God of War es una obra maestra. Desde su primera entrega hasta la actualidad, la saga ha sido un referente por su calidad, tanto en narrativa como en jugabilidad. A lo largo de los años, hemos visto una evolución constante en su propuesta, aunque no exenta de críticas. Títulos como God of War: Ascension fueron cuestionados por repetir fórmulas, con un enfoque excesivo en el combate y un argumento que giraba nuevamente en torno a la venganza, algo que empezaba a volverse predecible y cansino.
Sin embargo, todo cambió con la entrega de God of War (2018). Fue una revolución tanto en lo técnico como en lo emocional. Por primera vez, vimos a un Kratos más humano, vulnerable, intentando redimirse por su pasado. El vínculo con su hijo Atreus es el núcleo emocional del juego, y se convierte en un puente para explorar temas profundos como la paternidad, el legado, el control de la ira, el dolor y la responsabilidad.
Gracias a su esposa Faye y a la presencia constante de Atreus, Kratos inicia un camino de transformación. Ya no se trata solo de destruir dioses, sino de redefinir qué significa ser uno.

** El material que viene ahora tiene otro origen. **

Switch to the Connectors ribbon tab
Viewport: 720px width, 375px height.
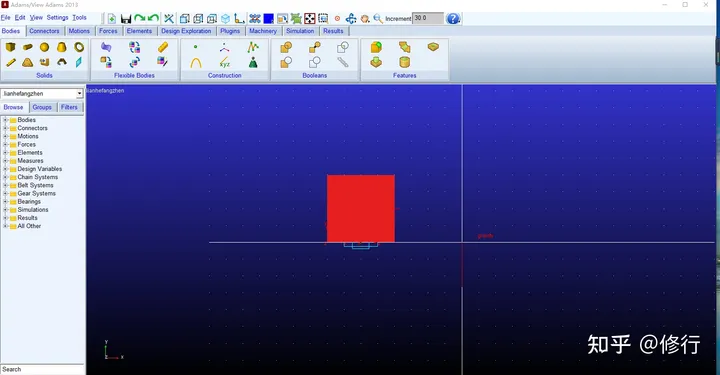click(x=44, y=31)
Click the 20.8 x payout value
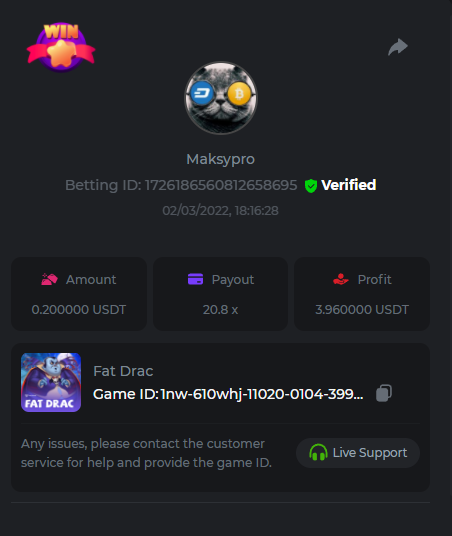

Se plantea una nueva filosofía: los dioses no deberían gobernar con miedo, sino estar al servicio de los mortales, algo impensado en las entregas anteriores.
La jugabilidad también evolucionó, apostando por una cámara más cercana, combates más tácticos y una progresión más rica, sin perder la esencia brutal que caracteriza la saga. Todo esto, acompañado por una dirección de arte increíble, música épica y un guion que emociona.
Si todavía no tuviste la oportunidad de jugarlo, te aseguro que no te vas a arrepentir. Incluso si venís de jugar solo shooters o títulos centrados en la acción sin mucha narrativa, God of War te va a sorprender. Es una experiencia que trasciende el género: es cine, es literatura, es arte interactivo.